イサクが「お父さん、火と薪はここにありますが、焼き尽くすいけにえにする小羊はどこですか」と尋ねた。するとアブラハムは、「息子よ、それは神ご自身が備えてくださる」と答え、2人はさらに続けて一緒に歩いて行った。(創世記22章7,8節)
これは12歳の息子と、112歳の父との会話です。2人は、いけにえを献げる場所を目指して歩いています。火と刃物は父が持ち、薪(たきぎ)は息子が背負っていますが、いけにえにする小羊がいません。そこで息子が尋ねました。すると、「神様が備えてくださる」とだけ答え、また黙って歩き続ける父。どんな思いだったのでしょうか。
先日、息子夫妻と一緒に一泊旅行をし、何気ない会話を交わしました。2か月の孫も一緒でしたが、息子があやしているのを見ました。私の記憶にある幼かったあの息子が、今はお父さんになっているのだと思うと、胸が熱くなりました。と同時に、記憶にもありませんが、子どもだった私を抱っこしている父を思いました。その父は57歳で亡くなり、孫である息子や、その子のひ孫を見ることなく逝ってしまったのですが。

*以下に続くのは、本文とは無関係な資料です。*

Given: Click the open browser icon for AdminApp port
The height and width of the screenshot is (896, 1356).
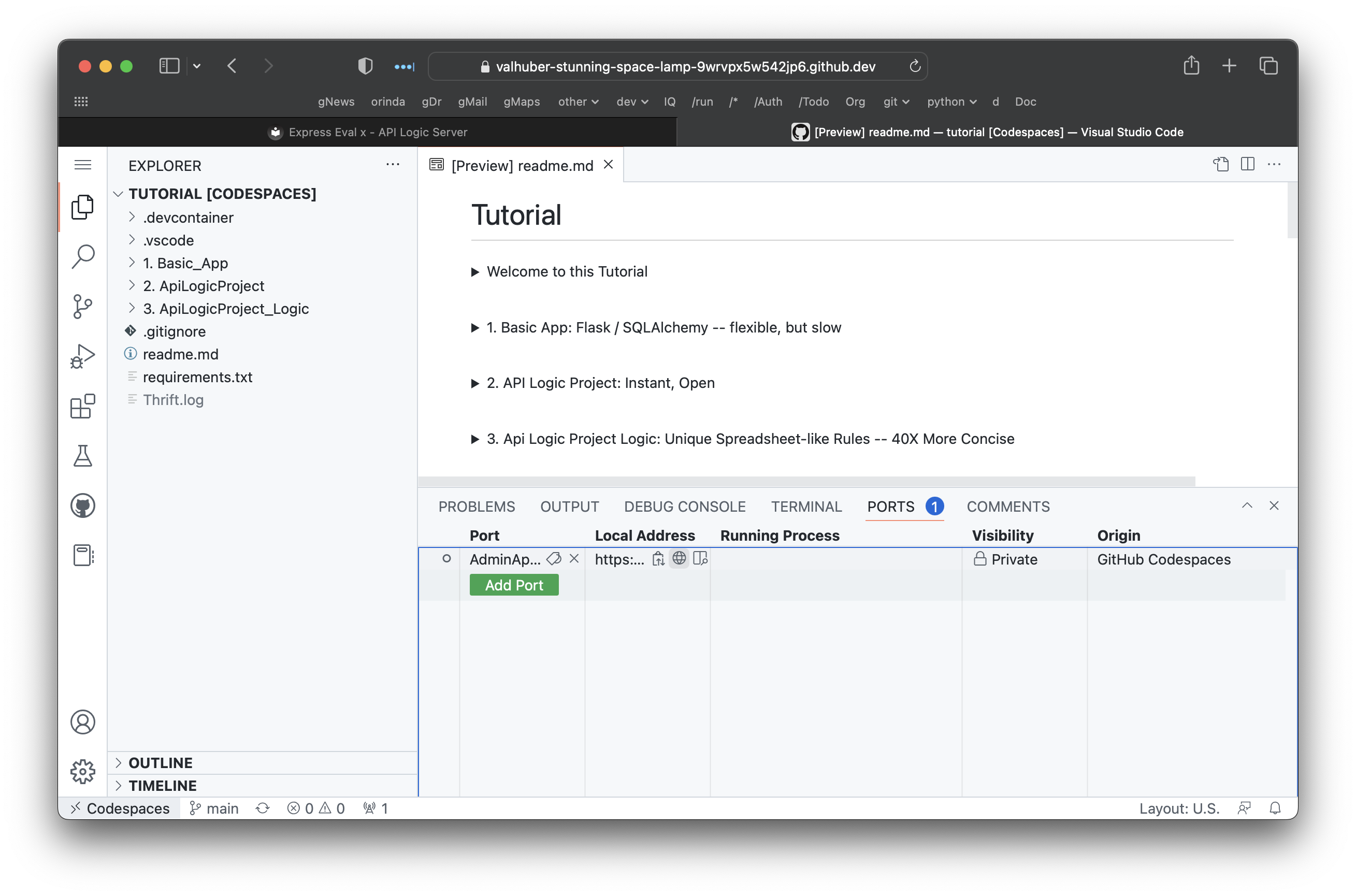Looking at the screenshot, I should [679, 559].
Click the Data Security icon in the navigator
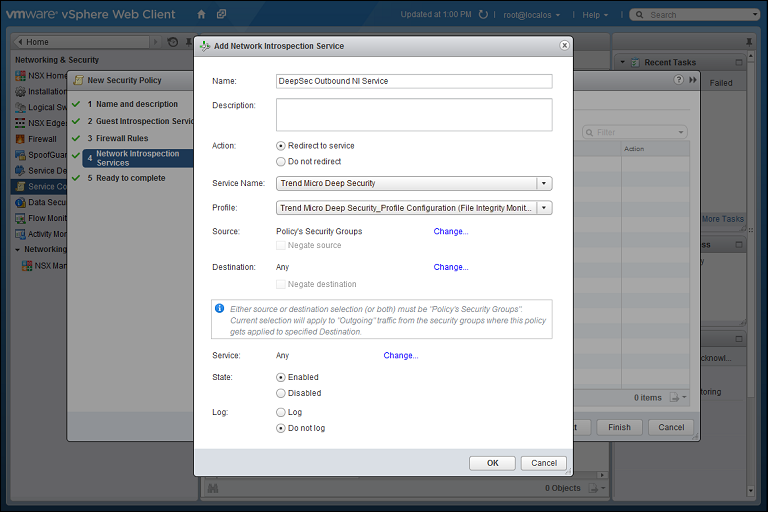The image size is (768, 512). click(20, 202)
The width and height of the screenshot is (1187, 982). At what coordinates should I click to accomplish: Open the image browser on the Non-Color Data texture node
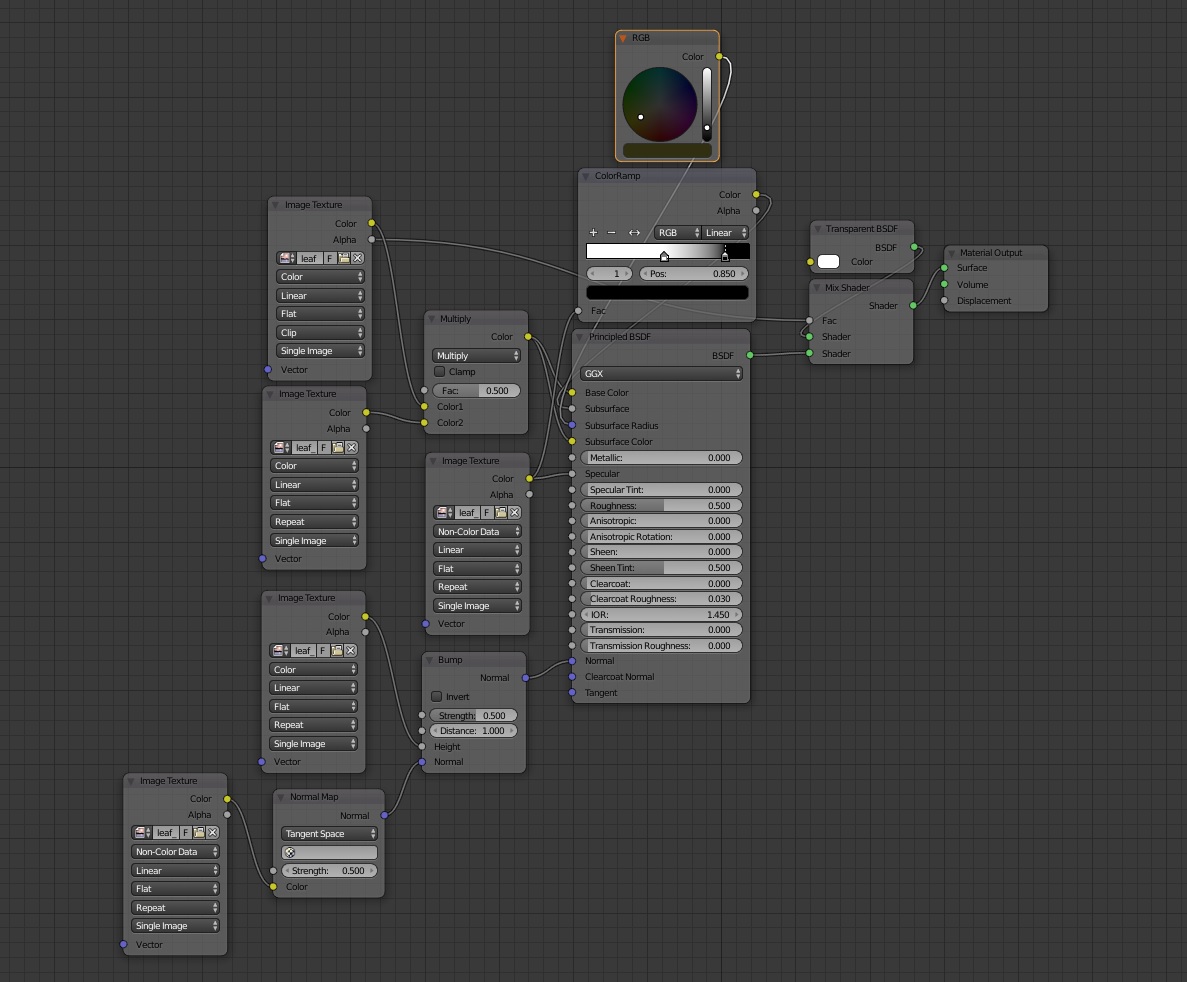443,512
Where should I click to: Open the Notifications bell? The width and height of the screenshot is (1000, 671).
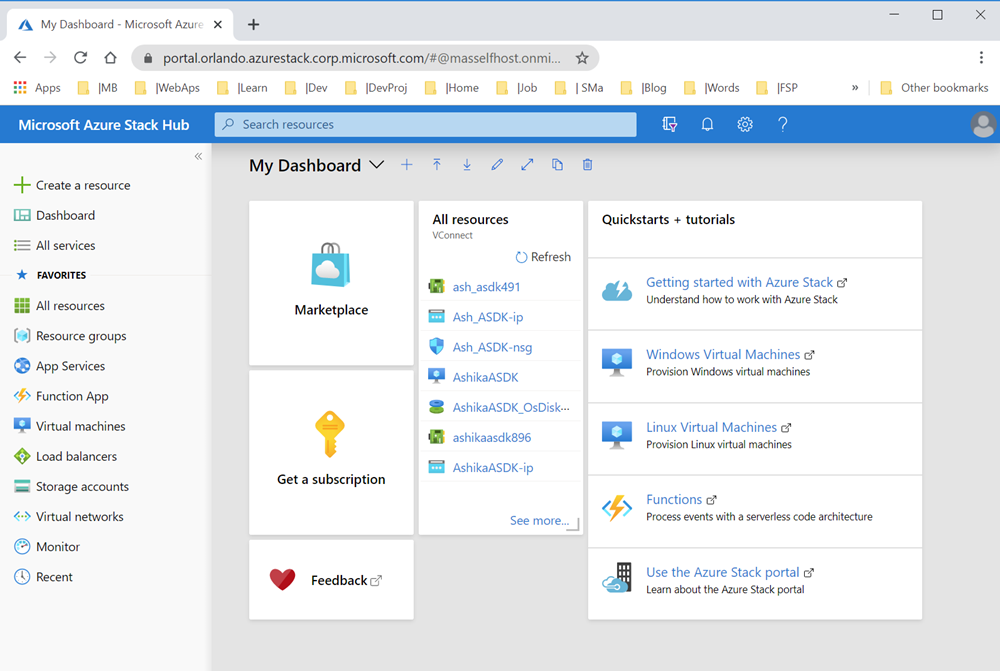point(707,124)
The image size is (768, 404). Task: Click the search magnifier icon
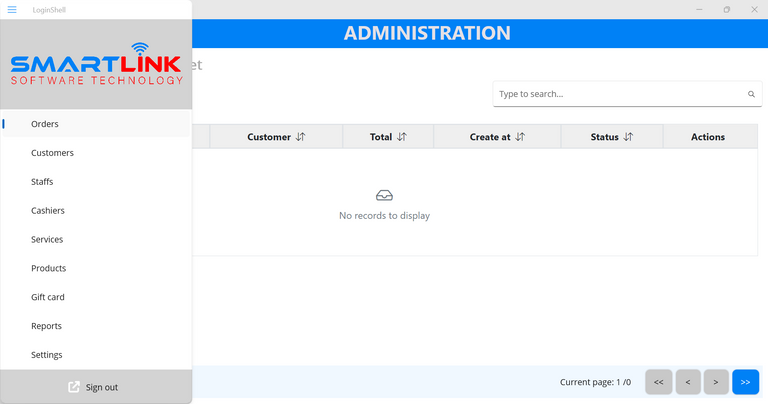(x=751, y=94)
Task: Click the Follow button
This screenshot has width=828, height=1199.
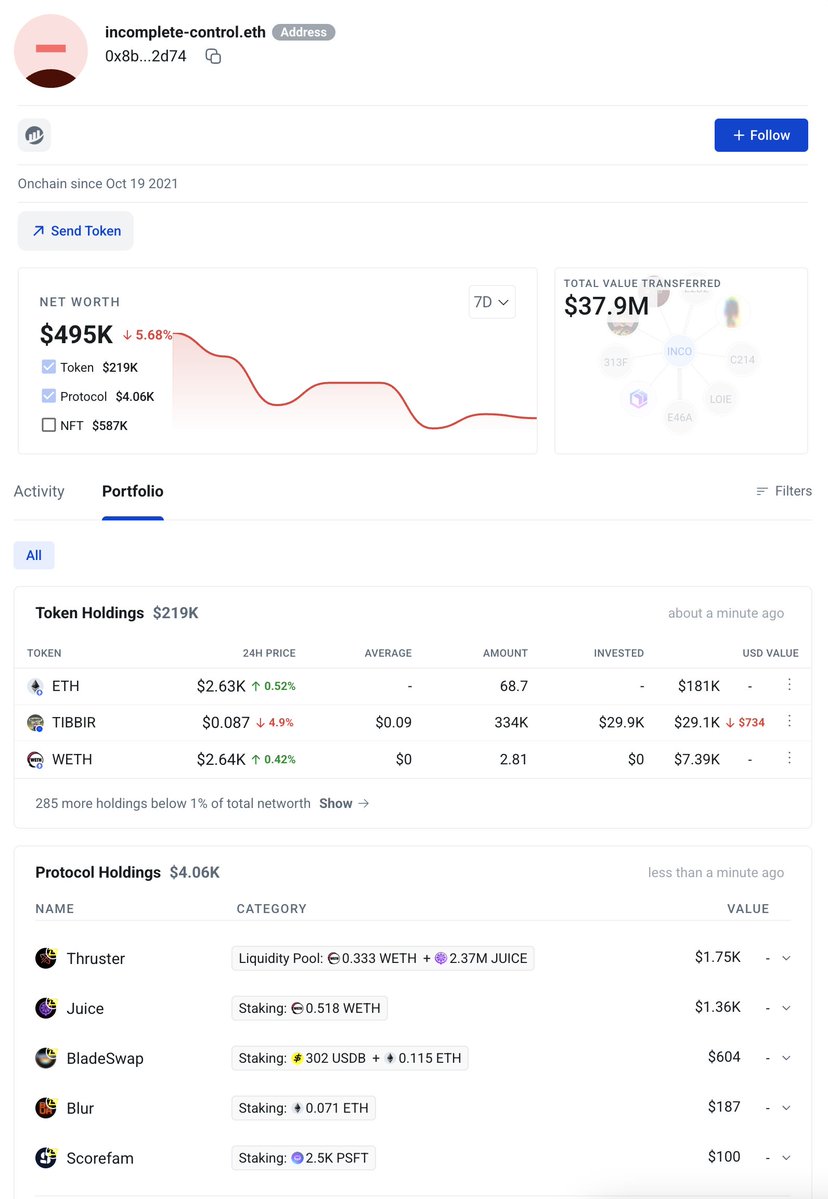Action: [x=761, y=135]
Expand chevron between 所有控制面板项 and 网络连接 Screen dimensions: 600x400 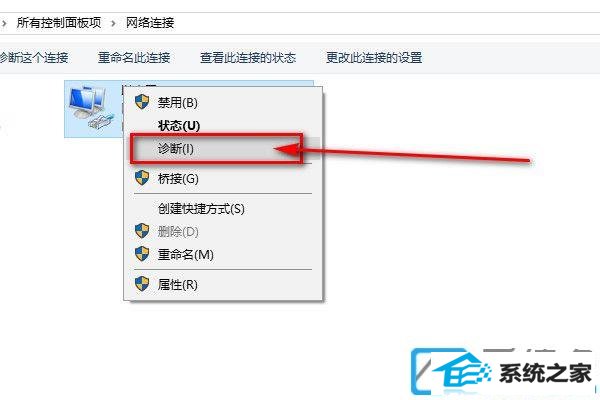(x=113, y=23)
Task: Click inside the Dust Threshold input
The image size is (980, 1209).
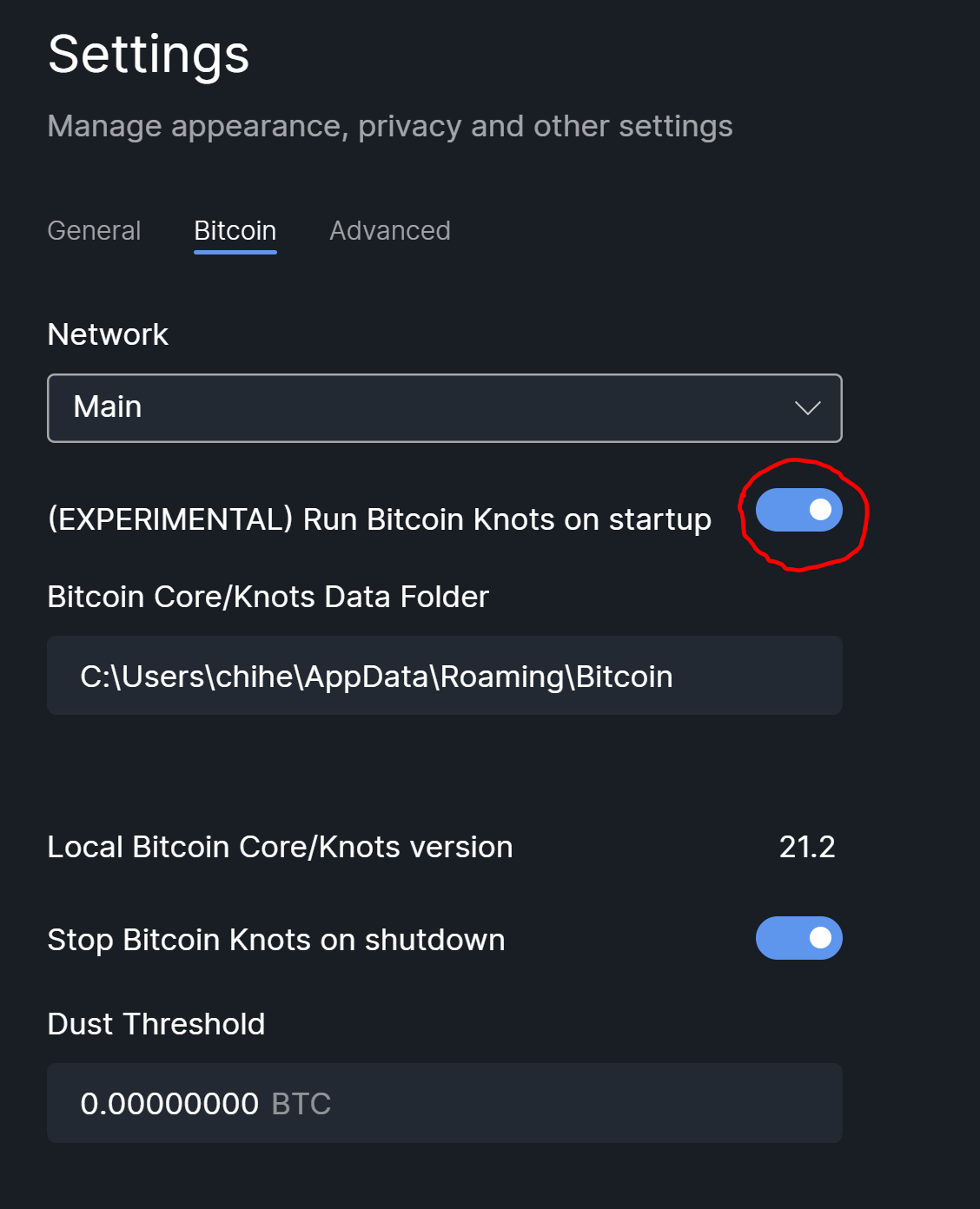Action: pyautogui.click(x=445, y=1103)
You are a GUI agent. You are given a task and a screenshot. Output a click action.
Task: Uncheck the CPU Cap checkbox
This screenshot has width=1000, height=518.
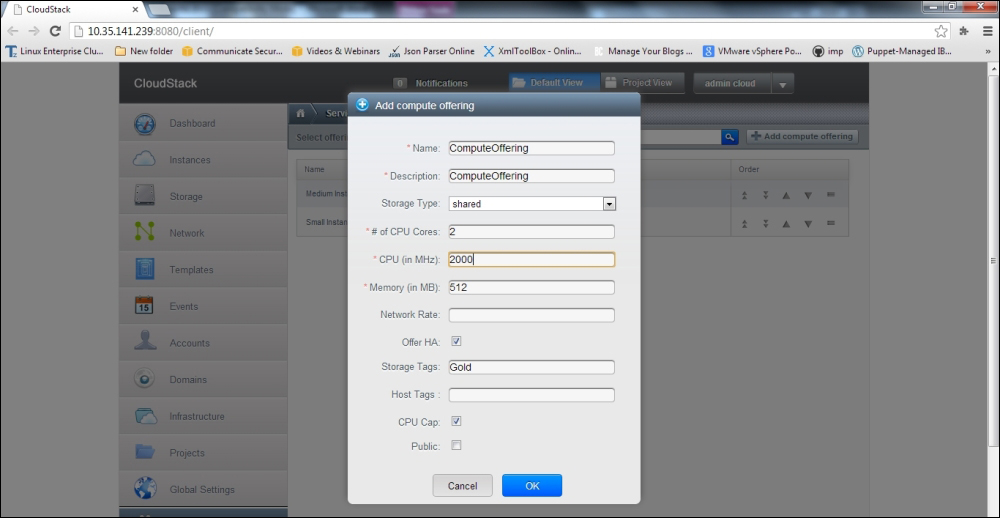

さて、創世記22章には、もう一つの会話が記されています。それは、アブラハムと神との会話です。神は「アブラハムよ」と呼びかけ、彼は、「はい、ここにおります」と答えています。すると、「あなたの息子、あなたの愛する独り子イサクを全焼のいけにえとして献げなさい」と命じます。何と残酷な言葉でしょうか。ところが、アブラハムは何も言い返さず、言われた通りに従うのです。神との会話を一人胸の内に収め、そのことを誰にも話さず、黙々と従いました。ここで、もう一度、冒頭の聖句をご覧ください。アブラハムはイサクに、「神が備えてくださる」と返答していますが、なぜそのように言えたのでしょうか。
物語の最後は、イサクではなく羊をいけにえに献げています。その羊は、まさに、神が備えてくださったのです。そのため、「主の山に備えあり」と、今の至るまで言い伝えられています。必要な物は必ず、神が備えてくださるのです。父と子の会話、神との会話、そして、父と子と孫の間の繋(つな)がりを覚えました。(2021年10月23日)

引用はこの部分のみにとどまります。